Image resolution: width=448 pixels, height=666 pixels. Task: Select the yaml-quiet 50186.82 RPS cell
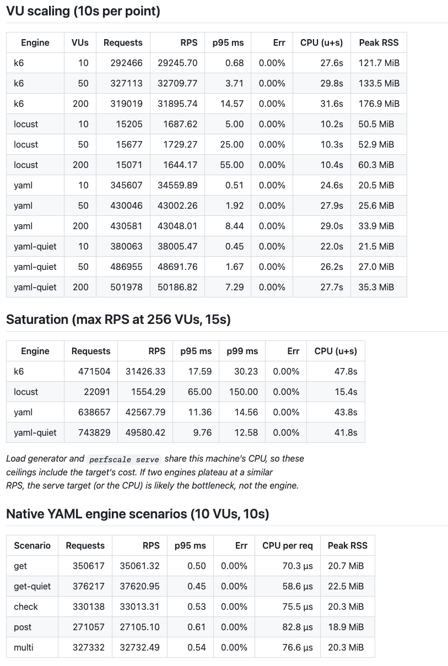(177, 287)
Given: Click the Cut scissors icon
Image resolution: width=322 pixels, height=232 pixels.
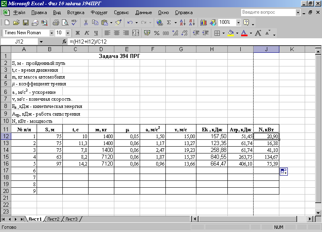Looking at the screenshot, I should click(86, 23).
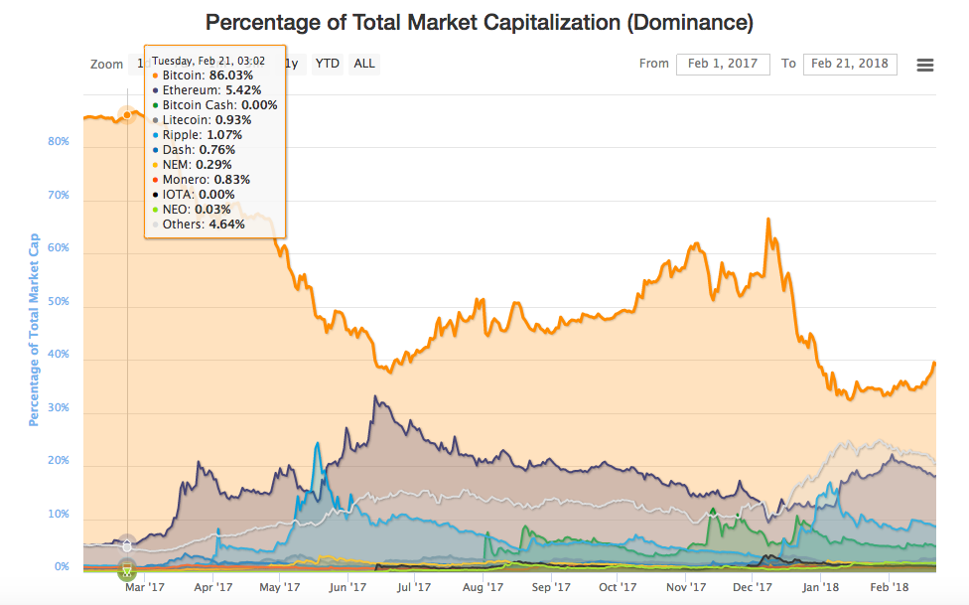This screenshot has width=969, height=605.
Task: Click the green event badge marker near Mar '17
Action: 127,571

::::::::

▸ **TASK ITEM**
Exactly those lines that run from the line holding "Image resolution: width=322" to the end of the listing above, both included, are to be reproduced, with pictures left out.

▸ **YOUR SOLUTION**
Image resolution: width=322 pixels, height=232 pixels.
Looking at the screenshot, I should click(86, 23).
This screenshot has width=969, height=605.
Task: Click the green event badge marker near Mar '17
Action: 127,571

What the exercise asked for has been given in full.